## Текст для чтения
Изобретение науки. Новая история научной революции — страница 104 из 152

{1037}.

Атака на приметы была частью более общей тенденции, которая возникла после Реформации и была направлена на подрыв «энтузиазма» (особенно веры в непосредственное вдохновение Святым Духом) – на том основании, что он может привести лишь к конфликту в обществе{1038}. Так, например, Спрэт хотел подчеркнуть склонность новой науки смягчать «причуды» тех, кто верит в ясновидение и чудеса:

Представим нашего философа, обладающего недоверчивостью и безжалостностью судьи, которые иногда неверно называют слепотой ума и жестокосердием. Представим, что он решительно отказывается признавать что-либо превосходящее силу природы, но убедительное свидетельство убеждает его. Пусть он всегда будет настороже, всегда исполнен внимания к любому чудесному событию, и пусть его суждения не будут застигнуты врасплох уловками веры{1039}.

По мнению Спрэта, энтузиазм своими ложными заявлениями о божественном вмешательстве в мир просто предлагает заложников атеизму. Чтобы веру можно было защитить, ее необходимо свести к набору основополагающих убеждений.

Главной ценностью, занявшей место легковерного благочестия, стала вежливость, которой были озабочены авторы конца XVII и начала XVIII в. У Спенсера уже отражается эта новая тенденция, когда он по-новому описывает христианство:

Но те, кто говорит о таких сильных проявлениях божественного в наши дни [подобных тем, что описаны в Ветхом Завете] и ищет их, неверно понимают характер и состояние той ситуации, в которую поставило нас появление Спасителя; во всех делах следует проявлять больше степенности, спокойствия и немногословия, что согласно и отражает нрав, проявленный в миру нашим Спасителем, который не закричит и не пожалуется, но глас Его будет услышан на улицах, а также состояние разумного существа, руководимого настойчивыми и спокойными доводами, словами мудрых, высказанными спокойно. Таинства Евангелия преподносятся в степенных и обстоятельных речах, умы людей теперь не вводятся в исступленный восторг такими неистовыми и великими примерами божественной силы и справедливости, как при более примитивном и рабском состоянии мира. Чудеса, совершенные нашим Спасителем, имеют спокойную и благовоспитанную природу [он исцелял слепых, хромых и увечных, не вызывал гром и дождь, как Самуил, а усмирял их]{1040}.

## Задания и упражнения
1. Перечислите все качества, которые, согласно приведенной в тексте цитате из Спенсера, следует проявлять во всех делах.
2. Перепишите из текста всё от слов «Представим нашего философа, обладающего» и вниз до слов «к набору основополагающих убеждений.».

## Имеющиеся данные
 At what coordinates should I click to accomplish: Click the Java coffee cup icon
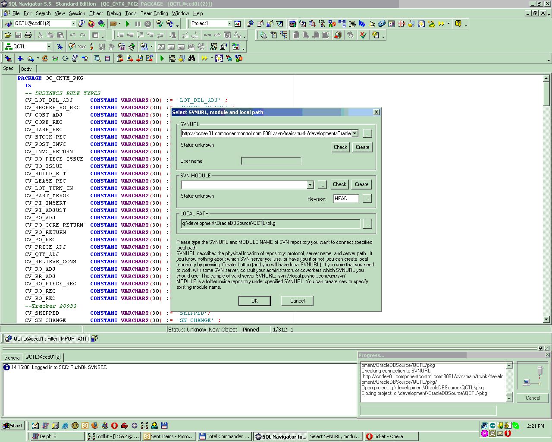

## Ответы
1. Степенность, спокойствие, немногословие.

2.
Представим нашего философа, обладающего недоверчивостью и безжалостностью судьи, которые иногда неверно называют слепотой ума и жестокосердием. Представим, что он решительно отказывается признавать что-либо превосходящее силу природы, но убедительное свидетельство убеждает его. Пусть он всегда будет настороже, всегда исполнен внимания к любому чудесному событию, и пусть его суждения не будут застигнуты врасплох уловками веры{1039}.

По мнению Спрэта, энтузиазм своими ложными заявлениями о божественном вмешательстве в мир просто предлагает заложников атеизму. Чтобы веру можно было защитить, ее необходимо свести к набору основополагающих убеждений.